A clear SQL guide for finding the question with the highest answer rate from survey logs.
Problem Restatement
We are given a table called SurveyLog.
Each row records one user action on one question. The action can be:
'show'
'answer'
'skip'The answer rate of a question is:
number of answer actions / number of show actionsWe need to return the question_id with the highest answer rate. If multiple questions have the same highest answer rate, return the smallest question_id.

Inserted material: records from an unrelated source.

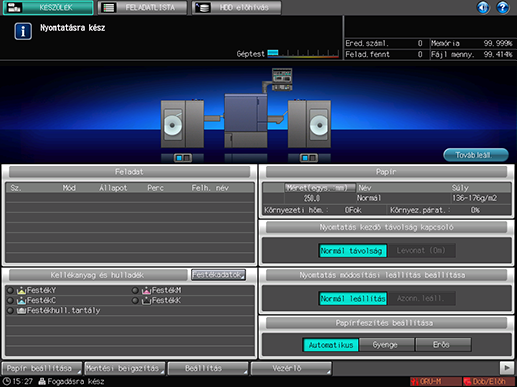Click the right roll rewinder unit image
Screen dimensions: 517x387
click(309, 124)
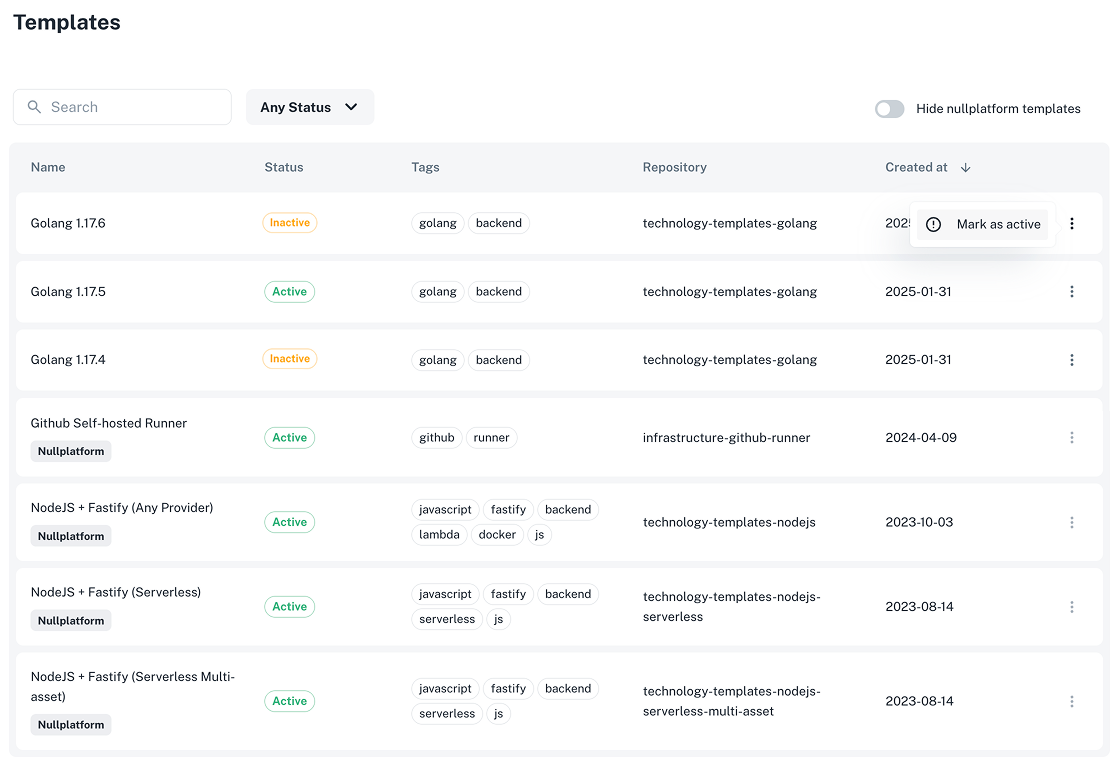Click the Status column header

pos(284,167)
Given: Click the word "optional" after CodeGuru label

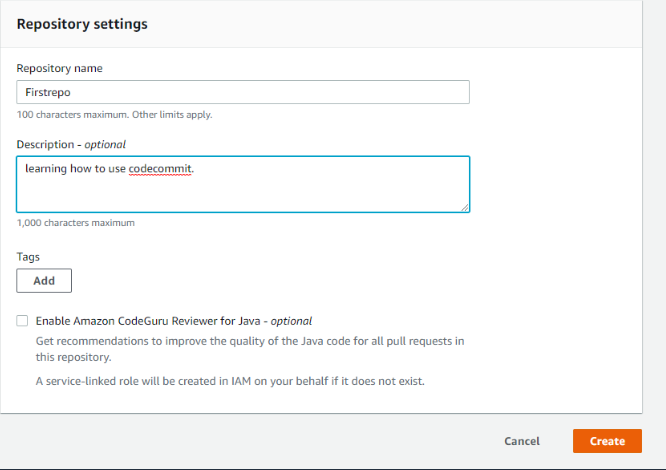Looking at the screenshot, I should 291,321.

The returned column should be named survey_log.
Table
SurveyLog
| Column | Type | Meaning |
|---|---|---|
id | int | User ID |
action | varchar | One of show, answer, or skip |
question_id | int | Question ID |
answer_id | int | Answer ID, not null only when action is answer |
q_num | int | Order of the question in the current session |
timestamp | int | Time of the action |
Example
Input:
| id | action | question_id | answer_id | q_num | timestamp |
|---|---|---|---|---|---|
| 5 | show | 285 | null | 1 | 123 |
| 5 | answer | 285 | 124124 | 1 | 124 |
| 5 | show | 369 | null | 2 | 125 |
| 5 | skip | 369 | null | 2 | 126 |
For question 285:
answer count = 1
show count = 1
answer rate = 1 / 1 = 1.0For question 369:
answer count = 0
show count = 1
answer rate = 0 / 1 = 0.0Output:
| survey_log |
|---|
| 285 |
First Thought: Count Answers Only
A first attempt might be to count only answer rows:
SELECT question_id
FROM SurveyLog
WHERE action = 'answer'
GROUP BY question_id
ORDER BY COUNT(*) DESC
LIMIT 1;This is not enough.
The problem asks for answer rate, not answer count.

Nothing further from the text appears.